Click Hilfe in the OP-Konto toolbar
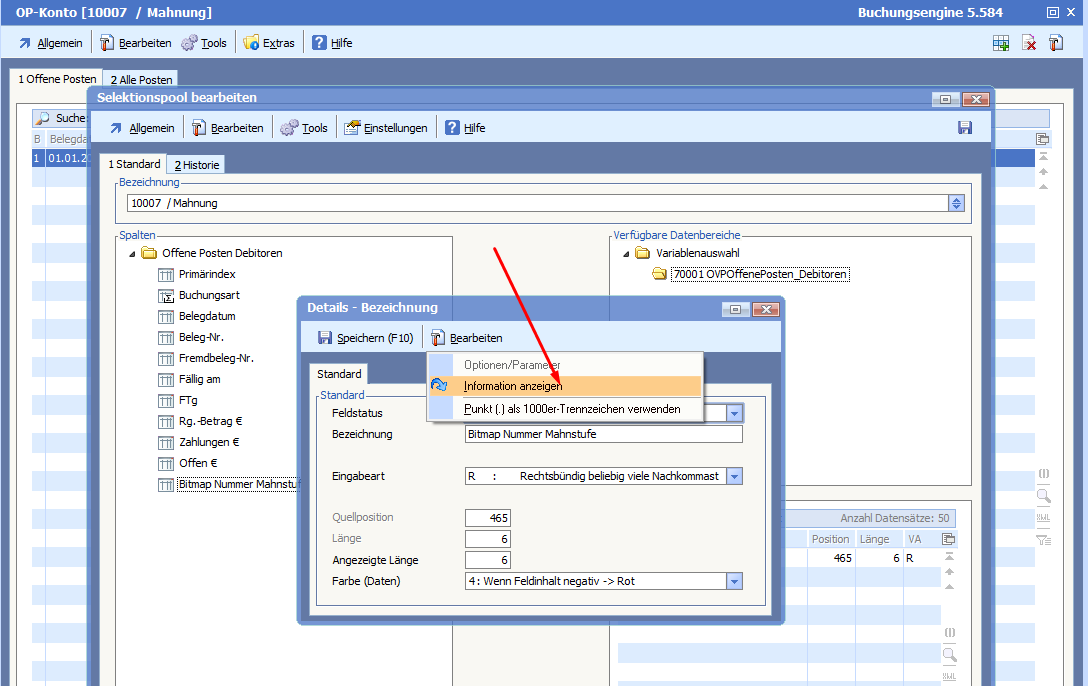Screen dimensions: 1088x686 tap(332, 43)
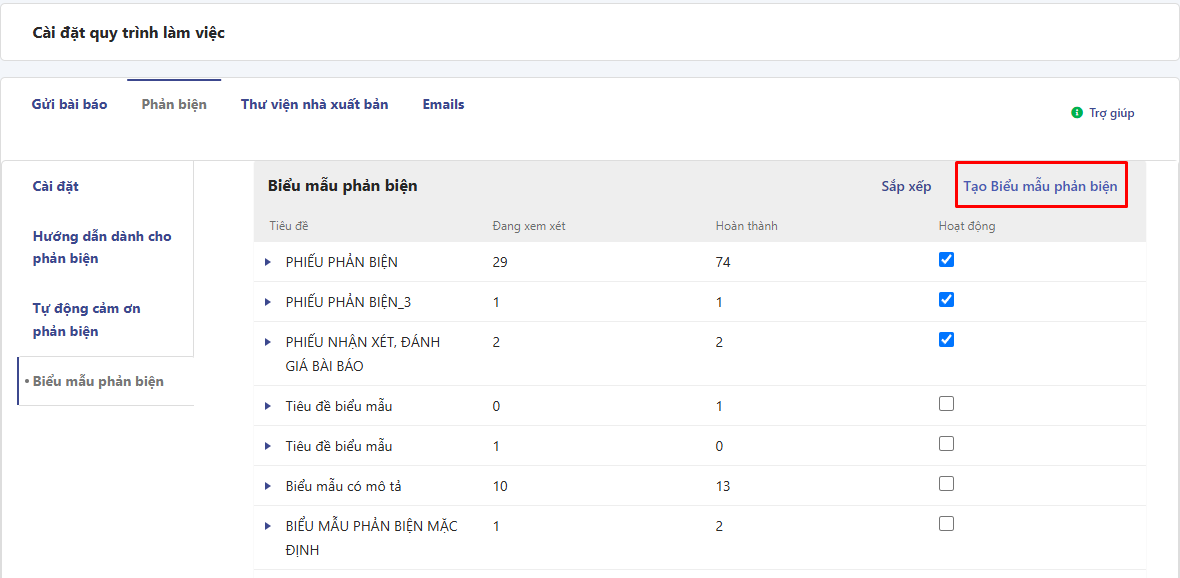Expand the Biểu mẫu có mô tả row
The height and width of the screenshot is (578, 1180).
tap(268, 486)
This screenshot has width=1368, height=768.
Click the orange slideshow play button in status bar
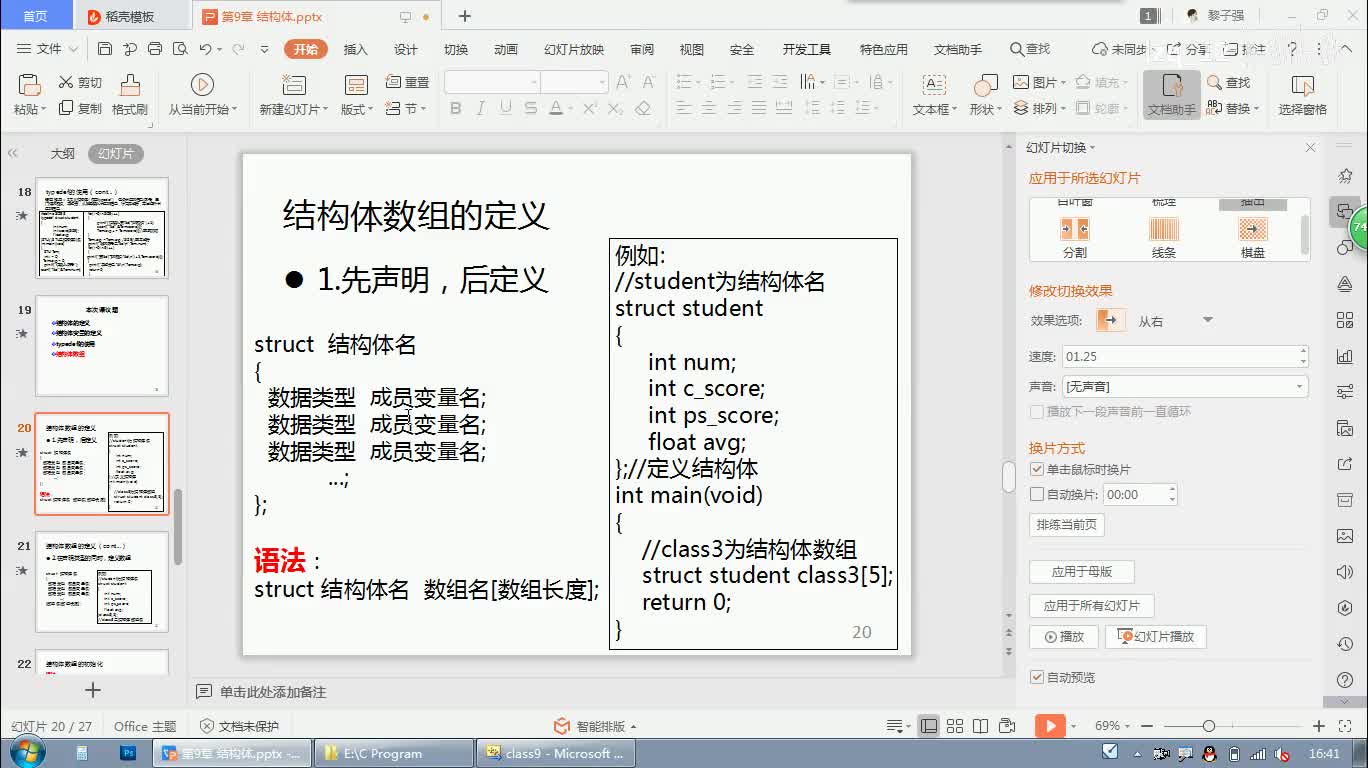pyautogui.click(x=1048, y=726)
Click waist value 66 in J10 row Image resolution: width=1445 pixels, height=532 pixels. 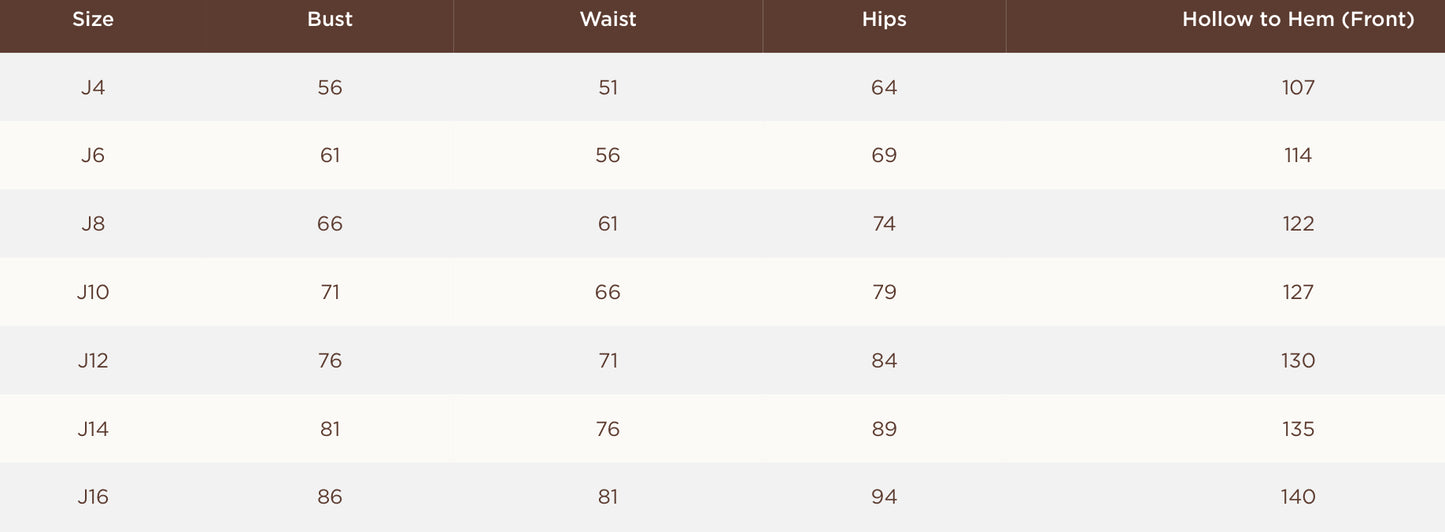(608, 292)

Directive:
Return the lines from the start of the records above up to and including the line that contains "pyautogui.click(x=1048, y=726)", copying them without any change and omitting the pictures from your answer.

Complete output:
Click Hilfe in the OP-Konto toolbar
Screen dimensions: 1088x686 tap(332, 43)
Expand the Biểu mẫu có mô tả row
The height and width of the screenshot is (578, 1180).
tap(268, 486)
This screenshot has width=1368, height=768.
Click the orange slideshow play button in status bar
pyautogui.click(x=1048, y=726)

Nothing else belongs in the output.